> [Pixel coordinate grounding data]:
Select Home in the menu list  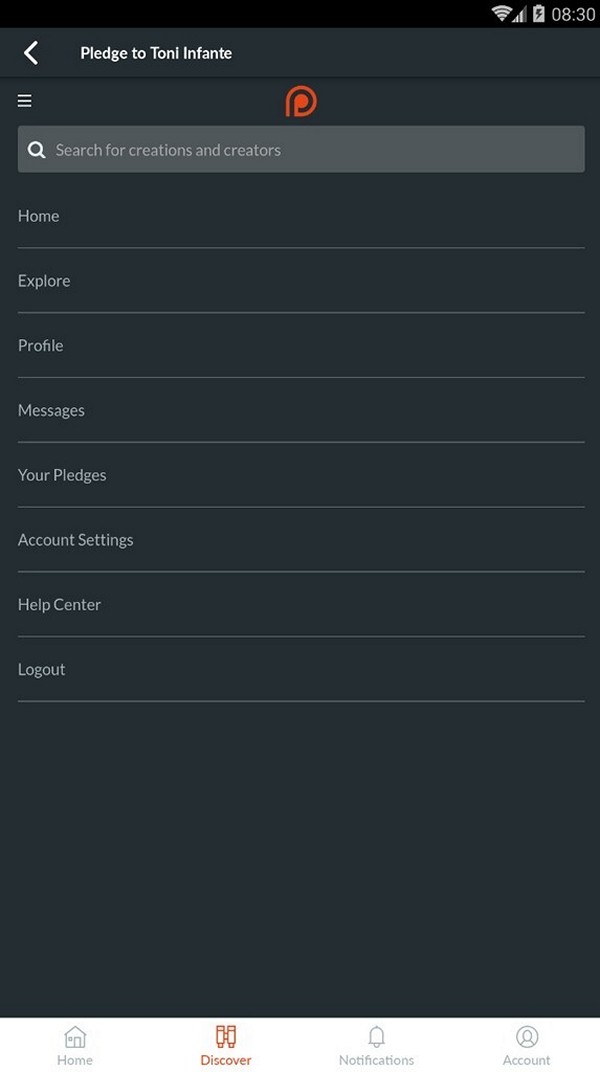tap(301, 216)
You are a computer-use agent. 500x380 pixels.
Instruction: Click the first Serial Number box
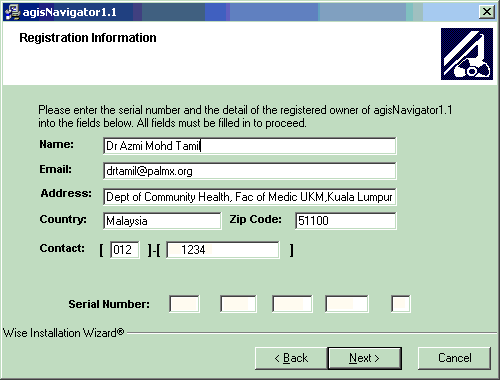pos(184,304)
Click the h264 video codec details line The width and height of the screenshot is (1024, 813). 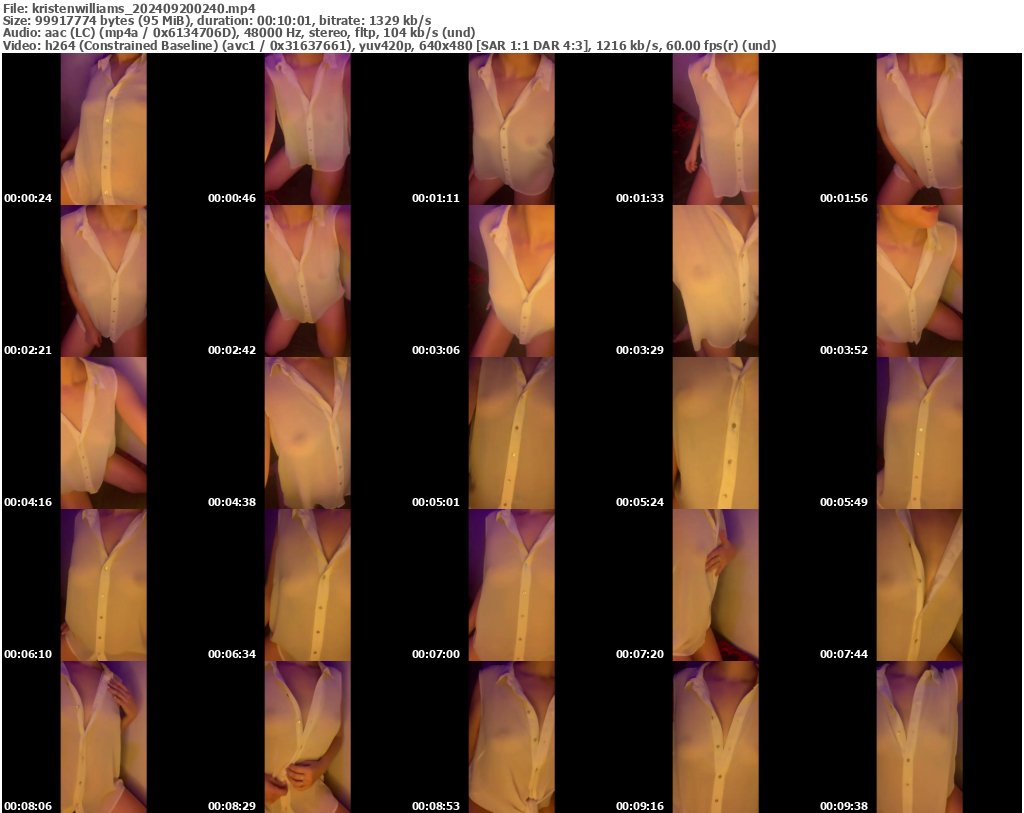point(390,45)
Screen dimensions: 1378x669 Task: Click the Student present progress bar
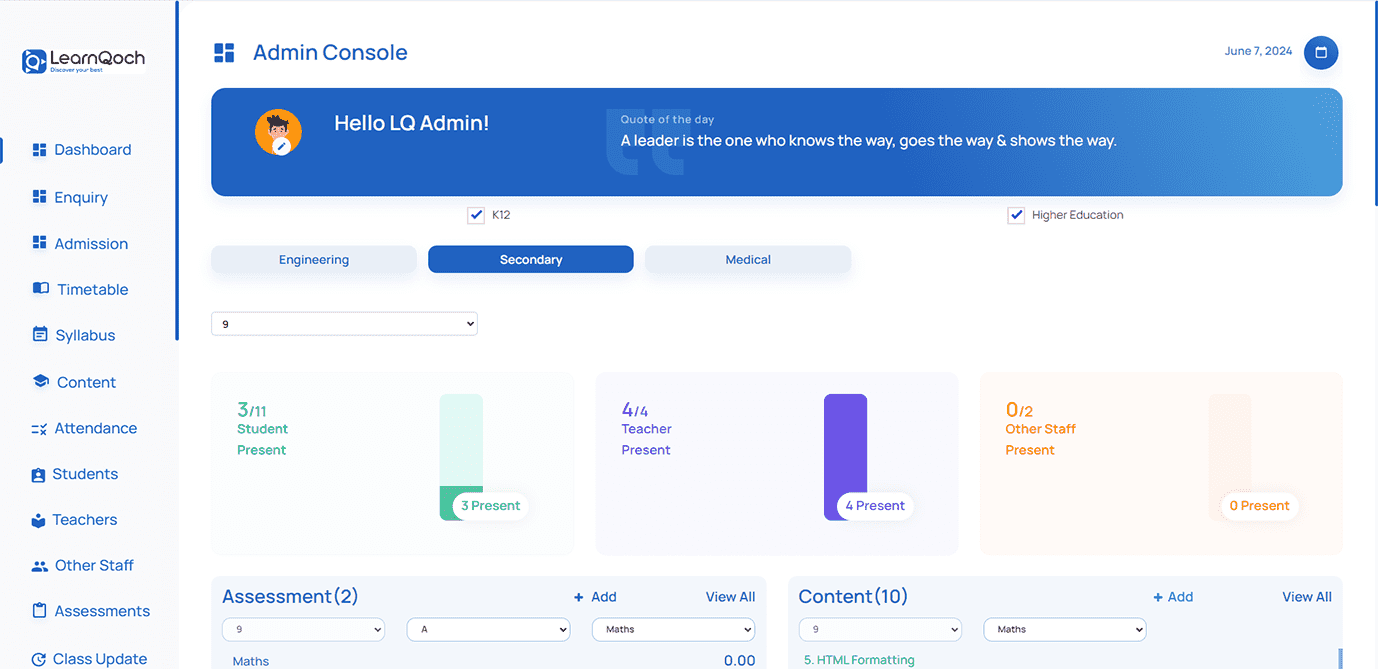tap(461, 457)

> [Goal of the exercise]: Write each line exactly as it appears, from the line that holds "Screen dimensions: 1378x669" through the closing line of the data above, and leave every picture out.

> [Task response]:
Screen dimensions: 1378x669 Task: Click the Student present progress bar
tap(461, 457)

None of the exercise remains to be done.